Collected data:
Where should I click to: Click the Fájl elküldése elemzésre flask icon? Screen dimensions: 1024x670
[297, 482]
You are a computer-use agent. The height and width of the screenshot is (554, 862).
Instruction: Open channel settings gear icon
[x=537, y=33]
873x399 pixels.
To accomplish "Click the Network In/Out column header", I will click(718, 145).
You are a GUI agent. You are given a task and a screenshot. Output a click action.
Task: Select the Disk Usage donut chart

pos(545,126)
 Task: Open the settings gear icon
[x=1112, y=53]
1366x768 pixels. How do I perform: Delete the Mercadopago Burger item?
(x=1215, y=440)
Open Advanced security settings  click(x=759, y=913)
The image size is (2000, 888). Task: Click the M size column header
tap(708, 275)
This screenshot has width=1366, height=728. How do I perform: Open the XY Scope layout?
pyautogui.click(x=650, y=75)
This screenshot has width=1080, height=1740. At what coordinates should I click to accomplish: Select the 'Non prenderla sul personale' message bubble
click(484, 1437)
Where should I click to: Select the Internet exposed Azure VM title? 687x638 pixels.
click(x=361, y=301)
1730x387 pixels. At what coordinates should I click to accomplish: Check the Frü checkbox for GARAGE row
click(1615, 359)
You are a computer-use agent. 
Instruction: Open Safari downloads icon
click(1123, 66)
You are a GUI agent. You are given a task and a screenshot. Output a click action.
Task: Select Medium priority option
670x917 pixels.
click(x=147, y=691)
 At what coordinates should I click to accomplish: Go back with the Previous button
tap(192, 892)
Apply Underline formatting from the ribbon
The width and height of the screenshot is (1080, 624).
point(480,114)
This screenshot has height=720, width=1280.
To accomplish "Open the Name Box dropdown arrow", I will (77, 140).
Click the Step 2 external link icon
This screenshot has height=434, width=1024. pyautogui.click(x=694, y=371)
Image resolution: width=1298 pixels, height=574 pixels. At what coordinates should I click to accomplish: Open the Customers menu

(Exercise objective)
Quote each line above in full, word for word.

(Response area)
Where should I click to: Click the Fájl elküldése elemzésre flask icon? Screen dimensions: 1024x670
[297, 482]
You are a computer-use agent. The height and width of the screenshot is (554, 862).
Instruction: Open channel settings gear icon
[x=537, y=33]
873x399 pixels.
To accomplish "Click the Network In/Out column header", I will click(718, 145).
You are a GUI agent. You are given a task and a screenshot. Output a click action.
Task: Select the Disk Usage donut chart

pos(545,126)
 Task: Open the settings gear icon
[x=1112, y=53]
1366x768 pixels. How do I perform: Delete the Mercadopago Burger item?
(x=1215, y=440)
Open Advanced security settings  click(x=759, y=913)
The image size is (2000, 888). Task: Click the M size column header
tap(708, 275)
This screenshot has width=1366, height=728. How do I perform: Open the XY Scope layout?
pyautogui.click(x=650, y=75)
This screenshot has width=1080, height=1740. At what coordinates should I click to accomplish: Select the 'Non prenderla sul personale' message bubble
click(484, 1437)
Where should I click to: Select the Internet exposed Azure VM title? 687x638 pixels.
click(x=361, y=301)
1730x387 pixels. At what coordinates should I click to accomplish: Check the Frü checkbox for GARAGE row
click(1615, 359)
You are a computer-use agent. 
Instruction: Open Safari downloads icon
click(1123, 66)
You are a GUI agent. You are given a task and a screenshot. Output a click action.
Task: Select Medium priority option
670x917 pixels.
click(x=147, y=691)
 At what coordinates should I click to accomplish: Go back with the Previous button
tap(192, 892)
Apply Underline formatting from the ribbon
The width and height of the screenshot is (1080, 624).
point(480,114)
This screenshot has height=720, width=1280.
To accomplish "Open the Name Box dropdown arrow", I will (77, 140).
Click the Step 2 external link icon
This screenshot has height=434, width=1024. pyautogui.click(x=694, y=371)
Image resolution: width=1298 pixels, height=574 pixels. At what coordinates should I click to accomplish: Open the Customers menu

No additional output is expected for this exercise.